Thomas & Locicero attorneys review and draft agreements relating to data collection, use, transfer, storage, security, retention, and disposal with third parties, co-sponsors/co-promoters, endorsers, independent contractors, other content creators, vendors, e-mail list sellers, data aggregators, advertising and media buy agencies, and promotion and fulfillment companies, including negotiating and drafting privacy protection, security safeguards, breach avoidance, auditing mechanisms, indemnity and insurance provisions as well as internal policies designed to educate client staff and ensure internal compliance.

Our legal professionals routinely review advertising and marketing materials for regulatory compliance and recommend and prepare privacy and data-related disclosures in creative materials for campaigns in all types of traditional and emerging media, including print, POS, television and radio broadcast, digital, GPS-enabled, geofenced, filtered, SMS, and in-app, and social media platforms of all sizes.

In addition, Thomas & LoCicero attorneys regularly advise clients on other privacy issues in advertising and marketing materials, whether under statutory commercial misappropriation prohibitions, unfair deceptive trade practices regulations, contractual theories based on existing website terms, or common law theories of invasion of privacy based on rights of publicity, disclosure of private facts or intrusion via electronic surveillance.

In conjunction with promotions, contests, and sweepstakes, as well as podcasts, webcasts, vlogs, conferences and other cooperative events, our lawyers routinely prepare privacy-related documents for participants, collaborators, and guests including publicity releases and consents, to outline any rights to use name, likeness, interview content or details, or other information in marketing.

Often the needs of a client are best served through arbitration or mediation rather than the pursuit of a courtroom trial.  At TLo, Gregg D. Thomas is a certified federal and state court mediator who combines wide-ranging litigation experience with realistic assessments of the strengths and weaknesses of parties' claims and defenses. As Gregg has noted, "In almost every case, the parties stand to gain by compromising. If they continue to litigate, they are more likely to lose time, money, and peace of mind."

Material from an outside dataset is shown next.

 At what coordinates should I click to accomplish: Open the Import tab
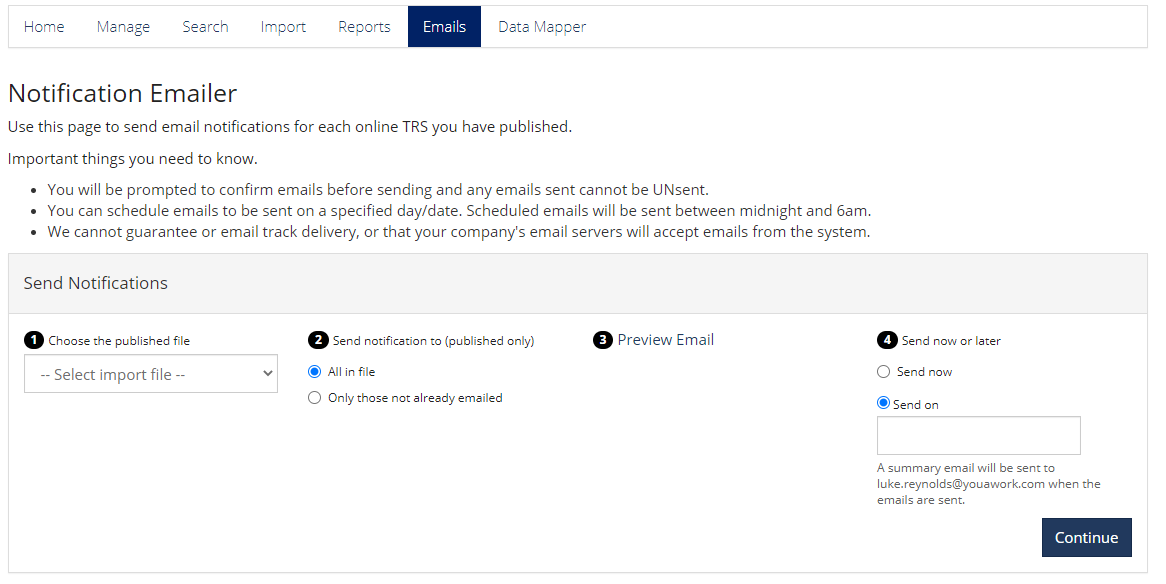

Gregg recognizes that the parties – not the mediator – settle cases. But he also believes that as a mediator he can provide the parties with an impartial and realistic perspective on their case, and a chance to put litigation behind them.  Gregg's approach to mediation derives from more than 30 years as a civil and commercial litigator, and from having clerked for two federal district court judges. 

Thomas & LoCicero frequently arbitrates cases before the American Arbitration Association (AAA), the National Arbitration Forum (NAF) and the World Intellectual Property Organization (WIPO). In arbitration we seek to achieve the optimal result in an efficient and economical manner.

Defamation law, invasion of privacy, and constitutional claims are the areas in which he is best known, but Gregg also has extensive real-world experience in many other fields, including business torts, contracts, deceptive and unfair trade practices, non-competition agreements, trade secrets, RICO, and Section 1983 actions.